It took almost nine years of practice but I finally did it. Last week, I attended a national legal conference. Deep in the heart of Texas (San Antonio, to be exact), a large group of consumer advocates met for the annual Consumer Rights Litigation Conference. Attending a conference in a substantive area of law in which you are establishing or expanding your practice is a valuable experience and one that I would recommend to newer attorneys.

The conference provided opportunities to take introductory and deep-dive courses relating to specific causes of action. There also were discussions of practical matters, such as client concerns and settlement agreements. There is a lively debate amongst members of the bar regarding the inclusion of confidentiality provisions in settlement agreements. On one hand, confidentiality allows corporate wrongdoers to keep their bad deeds under wraps, hiding from public scrutiny the magnitude of the transgressions. Yet, for an individual client, their interests predominantly may be in making themselves whole and moving on with their life – confidentiality may or may not be important to them.

Attending the conference also gave me a charge by talking with successful private practitioners, public interest attorneys engaged in frontline battles for the little guy and top-notch policy wonks.

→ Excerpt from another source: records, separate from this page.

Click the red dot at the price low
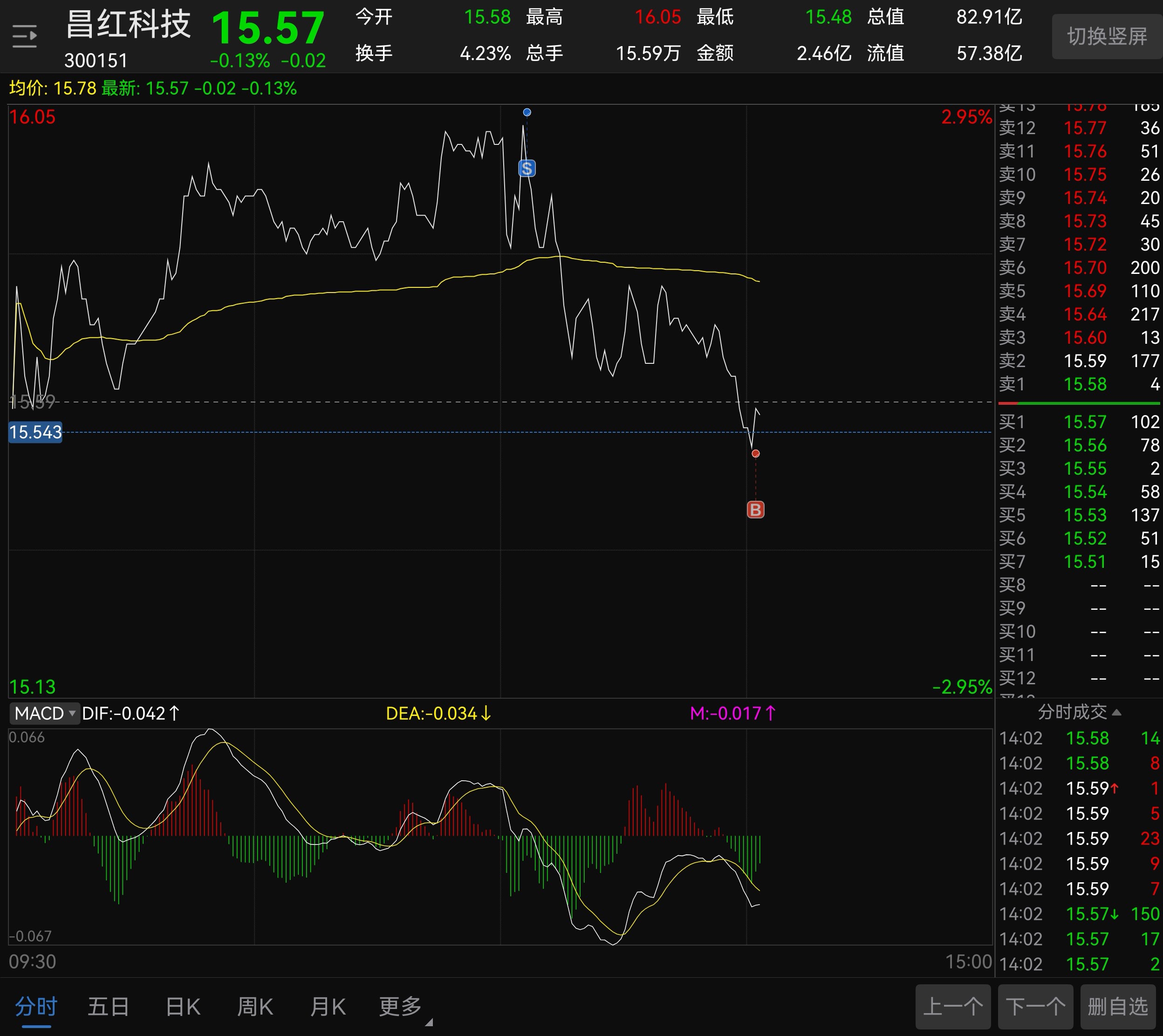The width and height of the screenshot is (1163, 1036). 755,454
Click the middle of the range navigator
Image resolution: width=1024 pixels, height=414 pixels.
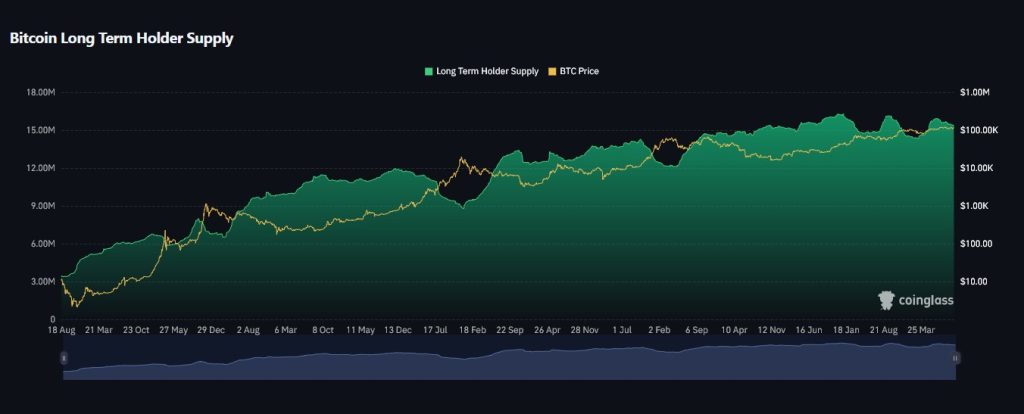tap(510, 358)
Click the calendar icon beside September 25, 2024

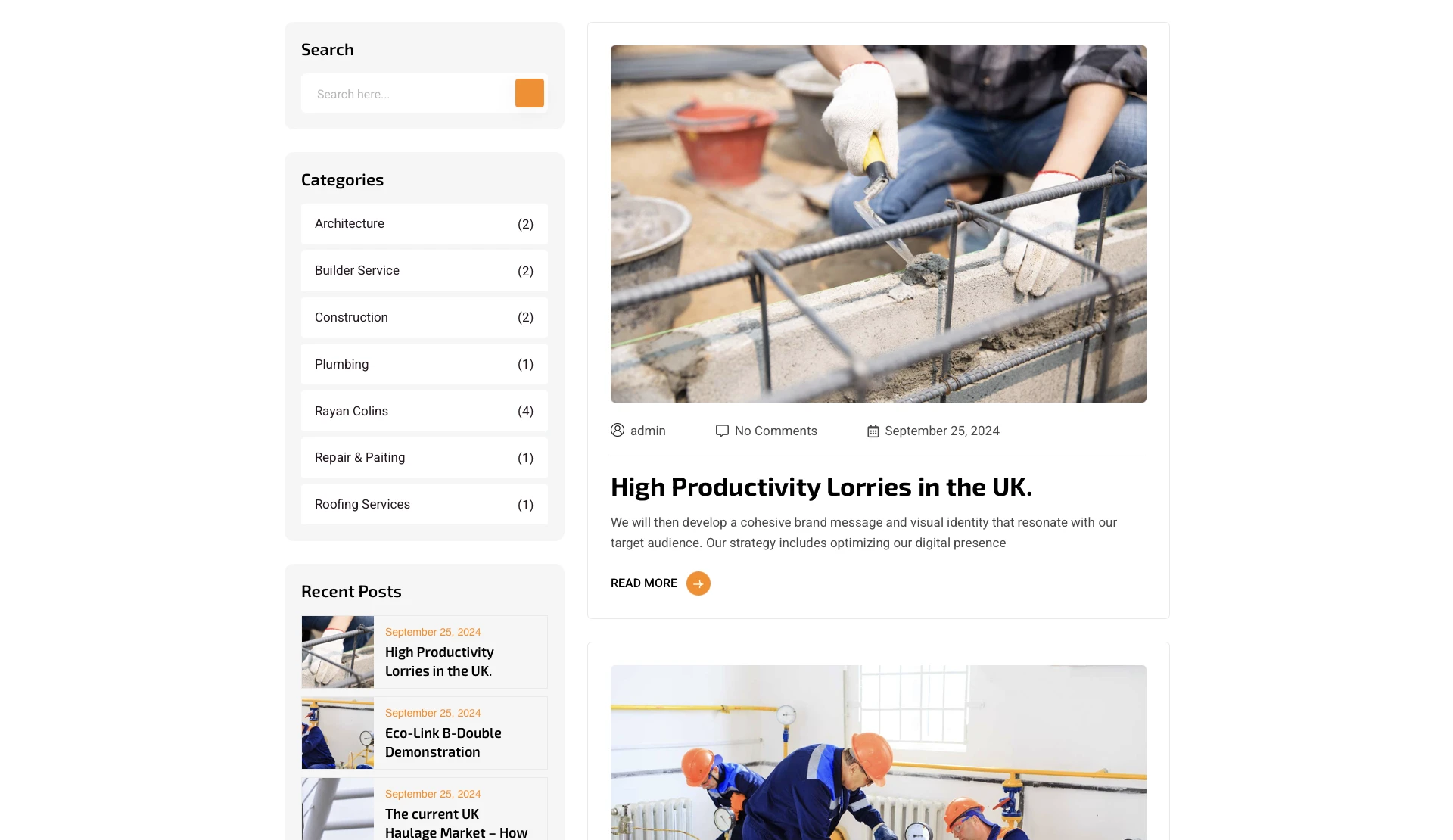[x=873, y=431]
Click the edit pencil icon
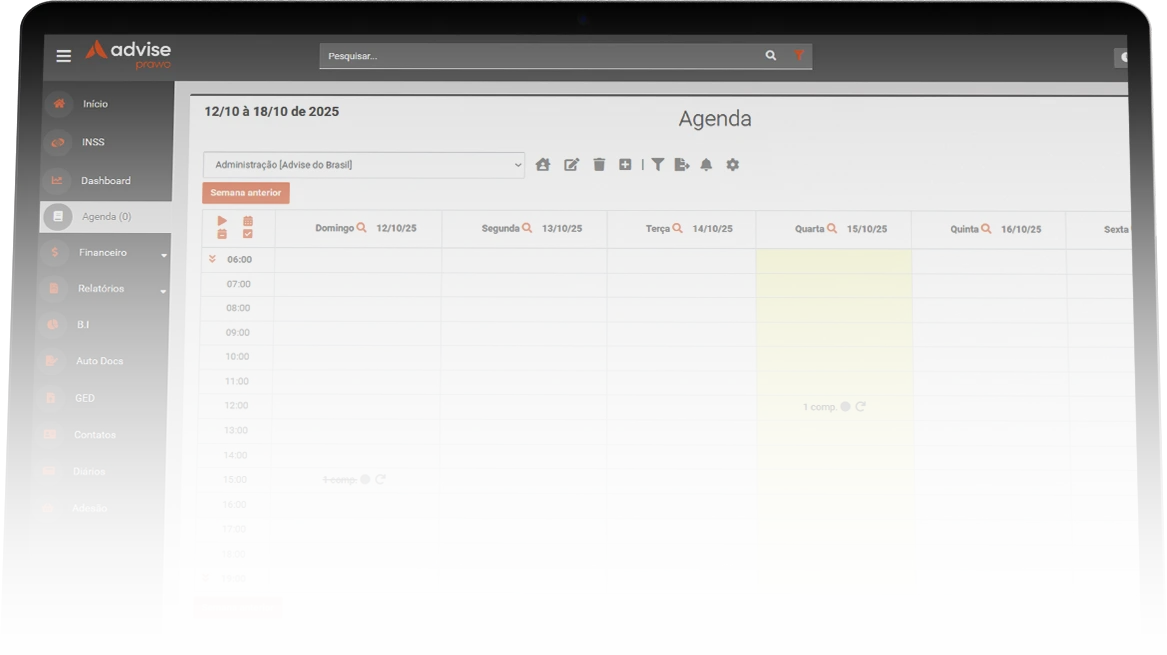Viewport: 1167px width, 655px height. coord(571,165)
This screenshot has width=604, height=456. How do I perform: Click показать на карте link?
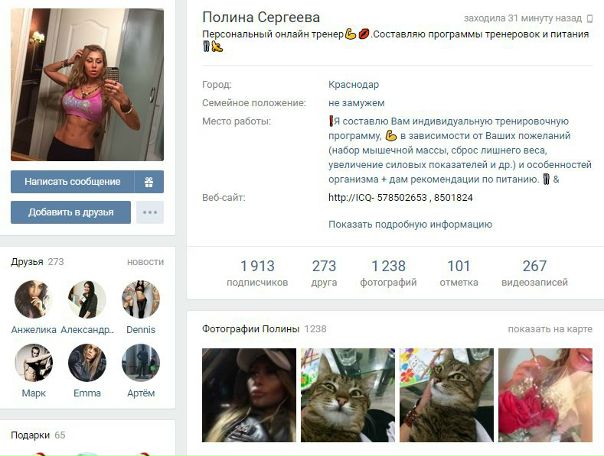550,329
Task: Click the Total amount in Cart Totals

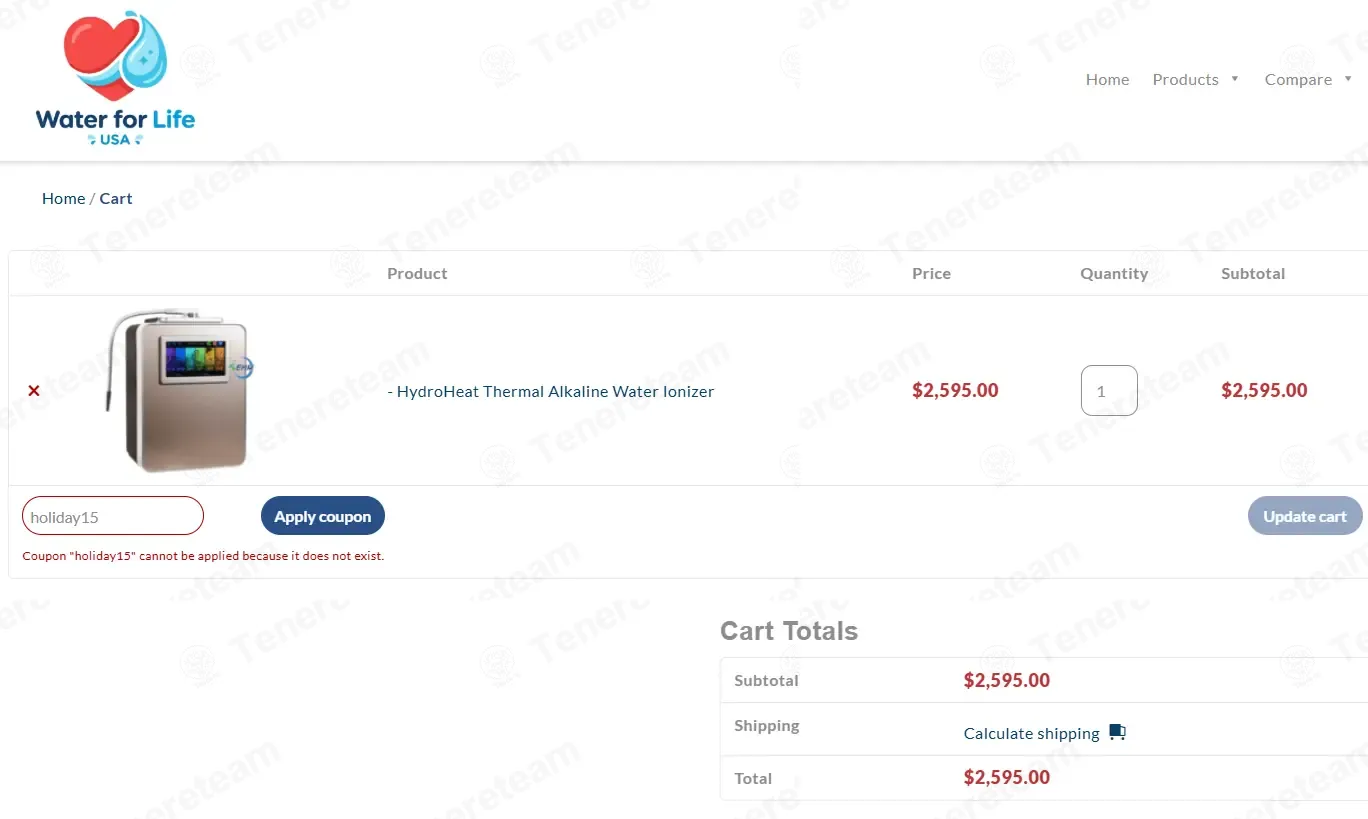Action: click(x=1007, y=777)
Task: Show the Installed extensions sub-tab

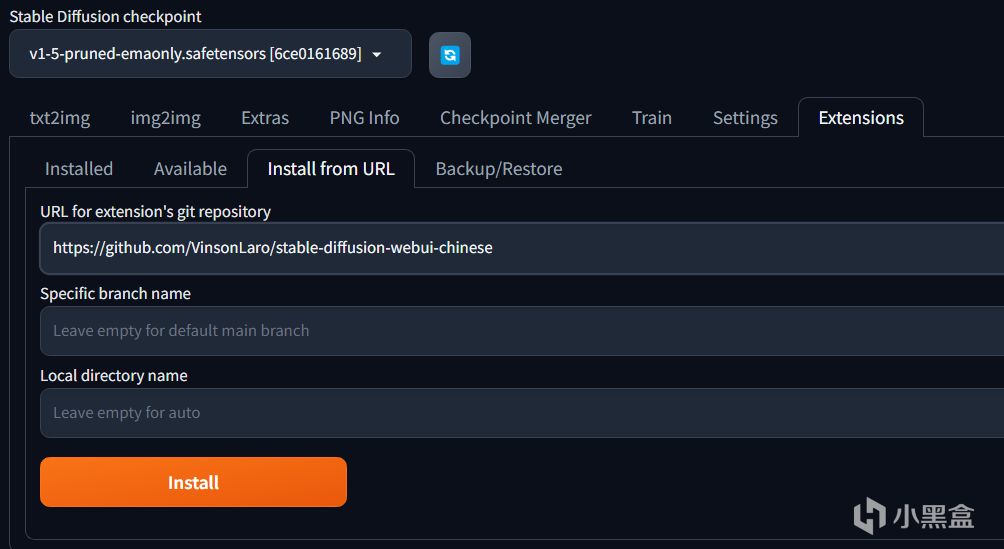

While my glass tends to be half-full, it was inspiring to hear from deeply-committed innovators and activists. So, with a spring in my step, I am very glad to be back in Maryland, my Maryland.

One interesting tidbit I learned during a course on theTelephone Consumer Protection Act, was the Federal Communications Commission had published data on consumer complaints relating to phone, internet, television and radio communications and broadcasts. Curious, I took a look at the data.

Of particular interest to me was the breakdown of consumer complaints by state. Since Dec. 29, 2014, Maryland has logged 11,014 consumer complaints with the FCC. Only seven states’ residents filed more complaints. Given our relatively small population count (just under 6 million people), Maryland has the distinction of having made the most consumer complaints on a per capita basis.

Now, a glib response might be the number of complaints are not necessarily correlated to the frequency of consumer violations. I would argue that 11,014 complaints in under eleven months is problematic and at least indicative of a disconnect between the wishes of consumers and the businesses that solicit them or provide telecommunication services to them. It’s been said the U.S. economy is all about consumers. Perhaps during Maryland’s current rush to be “Open for Business,” we should remind ourselves to be ever vigilant to protect those who consume the goods and services that stoke the fire of the economy.